Set exercise 1: In the switchgear description, to which wall is each source bushing assembly affixed?
Set exercise 2: Rewrite the part of the switchgear description from "Turning now to" to "relationship to wall 14.", replacing "air dielectric" with "gas dielectric".
Set exercise 3: Extend the switchgear description beyond its final sentence.

Extracted text:
* START *
Turning now to the drawings, switchgear apparatus 10 in accordance with the invention is illustrated in FIGS. 1 and 2. The depicted apparatus 10 is in the form of switchblade-type, air dielectric gear and includes an outer surrounding housing 12 having an upstanding source side bushing wall 14, top wall 16, bottom wall 18, spaced sidewalls 20, and an upstanding load side bushing wall 22 in opposed relationship to wall 14.
A pair of switch operating mechanisms 24 are respectively mounted adjacent each of the sidewalls 20, although a single mechanism could be employed. Inasmuch as each of these mechanisms 24 are identical, only one is depicted and described herein. In any event, an elongated, switchblade-supporting shaft 26 extends outwardly from each of the mechanisms 24 and is supported in a manner to be described hereinafter. Each shaft 26 carries three spaced apart switchblades 28 which are secured to the shaft 26 so that they pivot in unison. In more detail, each of the phase switches within apparatus 10 is identical and includes a stationary, metallic, bifurcated contact 30 supported on a skirted insulator 32. All of the insulators 32 are secured to a support channel 34 extending between and connected to the sidewalls 20. Each phase switch further has a movable contact 36 designed to be received and engaged with the associated stationary contact 30. The movable contact 36 forms a part of an elongated depending switchblade 28, the latter as described being rigidly secured to shaft 26. The end of each switchblade 28 remote from contact 36 is received by a stationary frictional fit metallic terminal 38 (see FIGS. 1 and 2). Each terminal 38 forms a part of a source bushing assembly 40 affixed to wall 14. An electrical connection between the outer end of assembly 40 and its associated inboard terminal 38 is effected by means of an elongated skirted connector 42 as shown in FIG. 2, including a central metallic conductor 44 together with an outer, surrounding insulative jacket 46. Further details pertaining to the bushing assemblies, and the overall switchgear, are to be found in simultaneously filed application Ser. No. 106,379 entitled "Replaceable Bushing and Contact Assembly for Blade Type Air Insulated Switchgear" in the names of Gerald Roberts, et al., and this application is incorporated by reference herein.
Each stationary contact 30 is provided with an L-shaped metallic bracket 48 designed to permit connection of a terminal 50 and conductor 52, the latter leading to a fuse assembly and a corresponding load side bushing (not shown) affixed to bushing wall 22. In addition, appropriate U-shaped buss bars 54 are connected to the bracket 48 and extend between and electrically interconnect associated phase switch mechanisms within apparatus 10. Finally, although not depicted for reasons of clarity, it will be understood that each switch mechanism is typically provided with an arc-suppressing chute adjacent the contacts 30, 36.
* END *
Entries shown:
* START *
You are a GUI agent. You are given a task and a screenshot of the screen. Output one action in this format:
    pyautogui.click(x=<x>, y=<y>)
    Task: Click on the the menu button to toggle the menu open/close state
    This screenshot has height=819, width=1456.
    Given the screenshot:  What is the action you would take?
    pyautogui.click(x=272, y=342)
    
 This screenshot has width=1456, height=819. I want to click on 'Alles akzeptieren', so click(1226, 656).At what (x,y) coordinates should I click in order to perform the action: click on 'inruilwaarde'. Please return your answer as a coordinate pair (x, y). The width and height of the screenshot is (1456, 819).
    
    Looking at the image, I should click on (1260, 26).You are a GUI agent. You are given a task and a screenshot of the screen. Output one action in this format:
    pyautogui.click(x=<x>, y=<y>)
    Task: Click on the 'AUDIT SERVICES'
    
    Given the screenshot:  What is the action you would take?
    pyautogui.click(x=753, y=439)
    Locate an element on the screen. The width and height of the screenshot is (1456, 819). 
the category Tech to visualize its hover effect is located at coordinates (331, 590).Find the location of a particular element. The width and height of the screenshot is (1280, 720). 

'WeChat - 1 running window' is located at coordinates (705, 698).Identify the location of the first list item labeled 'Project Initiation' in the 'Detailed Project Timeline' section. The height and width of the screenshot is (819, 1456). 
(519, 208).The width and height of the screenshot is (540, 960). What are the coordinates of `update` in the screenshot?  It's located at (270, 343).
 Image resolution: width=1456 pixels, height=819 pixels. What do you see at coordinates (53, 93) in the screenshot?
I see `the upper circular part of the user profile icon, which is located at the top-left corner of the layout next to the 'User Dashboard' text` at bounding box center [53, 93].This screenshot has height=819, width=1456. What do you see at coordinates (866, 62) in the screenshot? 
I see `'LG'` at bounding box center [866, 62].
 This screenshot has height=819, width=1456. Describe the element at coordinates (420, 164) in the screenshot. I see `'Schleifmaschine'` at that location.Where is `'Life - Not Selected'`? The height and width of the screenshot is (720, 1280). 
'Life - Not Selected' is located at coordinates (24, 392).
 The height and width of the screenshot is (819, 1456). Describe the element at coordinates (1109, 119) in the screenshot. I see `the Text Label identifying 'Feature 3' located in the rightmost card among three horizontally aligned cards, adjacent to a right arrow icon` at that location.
* END *
Output 1: Each source bushing assembly is affixed to wall 14, the upstanding source side bushing wall.

Output 2:
Turning now to the drawings, switchgear apparatus 10 in accordance with the invention is illustrated in FIGS. 1 and 2. The depicted apparatus 10 is in the form of switchblade-type, gas dielectric gear and includes an outer surrounding housing 12 having an upstanding source side bushing wall 14, top wall 16, bottom wall 18, spaced sidewalls 20, and an upstanding load side bushing wall 22 in opposed relationship to wall 14.

Output 3:
The operating mechanism 24 is best illustrated in FIGS. 3-9. In particular, the mechanism 24 includes a base plate 56 which is rigidly attached to housing wall 20 and has a pair of spaced, outwardly extending, internally threaded bosses 58, 60 together with a threaded opening 62 therein. A short, threaded hollow stub shaft 64 is received within boss 58 and extends outwardly from base plate 56. Stub shaft 64 carries a somewhat triangularly-shaped latch plate 66 together with an outermost, elongated, somewhat triangular lever plate 68. Latch plate 66 supports a pair of spaced apart latching pins 70 which extend from the plate 66 toward base plate 56 (see FIG. 9). Plate 68 on the otherhand is provided with an elongated spring connector 72 having a pair of spring end-receiving grooves 74 therein. As best seen in FIG. 4, shaft 26 is secured coaxially to stub shaft 64 for simultaneously pivoting movement thereof. To this end, shaft 26 is provided with a connector 75 which, in conjunction with bolts 76, gives the needed shaft interconnection.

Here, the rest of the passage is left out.